Jerry Brown goes big on water.
By Steven Greenhut
As featured in City-Journal.org
During his first stint as California’s governor in the 1970s, Jerry Brown was an acolyte of E. F. Schumacher’s “small is beautiful” philosophy. He slowed down the state’s infrastructure spending and urged Californians to pare back their lifestyles. His approach stood in stark contrast to that of his father, Edmund “Pat” Brown, who as governor from 1959 to 1967 increased state spending on water, transportation, and higher education. As Joel Kotkin explained, “Jerry Brown turned out to be of a very different political hue than his father. Sometimes he sounded more anti-government even than Reagan. He disdained his father’s traditional focus on infrastructure spending and instead preached about a more environmentally friendly ‘era of limits.’”
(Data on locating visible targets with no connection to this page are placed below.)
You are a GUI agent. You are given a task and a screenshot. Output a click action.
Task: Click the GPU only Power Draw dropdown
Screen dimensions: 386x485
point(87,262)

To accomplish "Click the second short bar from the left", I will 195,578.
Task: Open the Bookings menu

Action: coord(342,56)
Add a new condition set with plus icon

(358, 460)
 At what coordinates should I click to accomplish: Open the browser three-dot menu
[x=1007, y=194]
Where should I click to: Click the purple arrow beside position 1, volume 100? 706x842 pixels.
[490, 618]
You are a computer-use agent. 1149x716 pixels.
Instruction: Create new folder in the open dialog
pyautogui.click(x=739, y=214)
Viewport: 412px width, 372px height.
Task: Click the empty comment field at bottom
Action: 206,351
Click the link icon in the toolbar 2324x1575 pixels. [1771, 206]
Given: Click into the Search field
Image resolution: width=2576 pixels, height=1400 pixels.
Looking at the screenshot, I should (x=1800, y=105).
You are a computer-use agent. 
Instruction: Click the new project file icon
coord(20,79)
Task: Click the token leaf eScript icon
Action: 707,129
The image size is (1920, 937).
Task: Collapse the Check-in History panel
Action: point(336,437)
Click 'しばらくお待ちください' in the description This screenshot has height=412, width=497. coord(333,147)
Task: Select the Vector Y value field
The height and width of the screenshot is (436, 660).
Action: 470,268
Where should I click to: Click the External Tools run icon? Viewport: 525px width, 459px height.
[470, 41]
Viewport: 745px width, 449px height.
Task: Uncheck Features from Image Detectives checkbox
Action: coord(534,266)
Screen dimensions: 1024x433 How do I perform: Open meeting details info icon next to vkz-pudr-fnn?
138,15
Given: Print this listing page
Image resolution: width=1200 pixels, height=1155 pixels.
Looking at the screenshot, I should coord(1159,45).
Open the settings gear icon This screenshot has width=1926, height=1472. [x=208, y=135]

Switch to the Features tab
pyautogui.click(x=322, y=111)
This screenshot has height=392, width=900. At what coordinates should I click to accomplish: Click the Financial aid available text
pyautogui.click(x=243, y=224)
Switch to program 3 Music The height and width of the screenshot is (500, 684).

As he took the oath of office again in 2011, it was unclear exactly what Brown would do as governor—beyond seeking tax increases to “fix” the state’s budget mess. To the surprise of many, rather than picking up where he left off as governor 30 years ago, Brown decided to emulate his father. The new Brown maintains a reputation as an environmentalist, of course, especially when it comes to battling climate change. But instead of thinking small, Brown has made massive infrastructure spending the cornerstone of his policy prescriptions, along with the advancement of a pro-labor union agenda. Construction unions, in particular, have backed his infrastructure push, which includes building a $65 billion high-speed rail system that presumably would help the environment by getting people out of their cars, and a Bay Delta Conservation Plan that would cost at least $24.5 billion to change the flow of the Sacramento River—ostensibly to save a tiny, endangered fish that lives in the Sacramento–San Joaquin River Delta.